When our blood is high in glucose, feeds any cancer cells growing within you.
It also signals your pancreas to produce more insulin, which cancer cells also feed on.
Keeping blood sugar levels low is essential for long-term good health. It affects not only cancer but diabetes.
One way to help prevent spikes of blood glucose is to eat one or two tablespoons of vinegar with your meal.
Glucose tolerance chromium (GTC) is a supplement that might also help.
Eating foods rich in antioxidants also helps lower your blood glucose.
Eating garlic and healthy fats such as olive oil have a similar result. This helps to explain why the Mediterranean diet is so healthy.
Proof is in the PET Scans Used to Diagnose, Not Treat Cancer
Machines using “positron emission tomography” (PET) are one of the best traditional ways to diagnose cancer because of how cancer cells gobble up so much glucose.

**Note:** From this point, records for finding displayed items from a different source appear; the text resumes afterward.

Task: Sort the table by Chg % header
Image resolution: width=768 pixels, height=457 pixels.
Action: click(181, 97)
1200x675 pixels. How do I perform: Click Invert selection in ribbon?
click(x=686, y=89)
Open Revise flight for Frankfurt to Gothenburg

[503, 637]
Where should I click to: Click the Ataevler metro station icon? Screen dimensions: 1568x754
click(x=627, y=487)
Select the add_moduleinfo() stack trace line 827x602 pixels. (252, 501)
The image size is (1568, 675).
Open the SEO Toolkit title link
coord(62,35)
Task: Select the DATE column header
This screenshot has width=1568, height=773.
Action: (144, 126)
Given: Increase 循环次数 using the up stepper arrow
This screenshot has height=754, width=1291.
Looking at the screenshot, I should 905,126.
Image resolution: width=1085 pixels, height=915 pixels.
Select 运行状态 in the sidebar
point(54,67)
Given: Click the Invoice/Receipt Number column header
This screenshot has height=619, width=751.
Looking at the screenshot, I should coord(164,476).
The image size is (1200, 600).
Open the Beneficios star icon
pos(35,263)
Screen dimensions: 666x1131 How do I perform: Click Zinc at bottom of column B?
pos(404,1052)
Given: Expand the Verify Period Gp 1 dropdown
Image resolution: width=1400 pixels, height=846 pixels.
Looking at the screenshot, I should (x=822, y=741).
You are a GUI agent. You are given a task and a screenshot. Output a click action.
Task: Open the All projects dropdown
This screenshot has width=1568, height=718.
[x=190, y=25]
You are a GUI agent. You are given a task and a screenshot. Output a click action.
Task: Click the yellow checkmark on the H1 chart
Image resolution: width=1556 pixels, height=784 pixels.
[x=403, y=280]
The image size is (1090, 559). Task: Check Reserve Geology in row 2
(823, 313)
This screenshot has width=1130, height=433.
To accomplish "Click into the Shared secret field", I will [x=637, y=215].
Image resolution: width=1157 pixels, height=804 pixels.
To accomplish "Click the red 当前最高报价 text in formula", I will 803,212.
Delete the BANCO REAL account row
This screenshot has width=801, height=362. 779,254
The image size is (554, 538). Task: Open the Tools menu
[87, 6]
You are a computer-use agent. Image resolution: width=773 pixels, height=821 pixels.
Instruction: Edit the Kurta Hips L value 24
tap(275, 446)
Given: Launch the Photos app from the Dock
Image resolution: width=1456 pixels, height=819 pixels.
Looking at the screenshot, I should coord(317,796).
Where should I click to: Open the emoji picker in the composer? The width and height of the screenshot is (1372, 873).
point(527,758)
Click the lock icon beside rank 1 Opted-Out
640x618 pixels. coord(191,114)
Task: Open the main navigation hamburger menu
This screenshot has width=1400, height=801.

PET scans are used in every cancer center around the world. Oncologists use them to detect and diagnose cancer. Oncologists use cancer’s metabolism to diagnose it. Unfortunately, they do not use it to treat cancer.
CT scans can find cancer spots, but they can’t tell whether the cancer is dead or alive.
PET scans work because of cancer’s huge appetite for sugar.
After a cancer patient fasts for 6 hours, they’re injected with fluorodeoxyglucose (FDG). That’s a substance that’s a lot like glucose, but a radioactive isotope of fluorine replaces an oxygen atom. However, it’s close enough to glucose for cancer to try to gobble it up.
The patient will lie still for an hour. During that time, the FDG spreads through the body. Because it’s like glucose, any active tumors greedily scarf up the FDG.
During the actual scan, the fluorine interacts with the emission of positrons. When the FDG is concentrated in one place, that makes a clear, bright picture.
This driving hunger for glucose is a major weakness of cancer.
That’s because robbing it of glucose weakens cancer.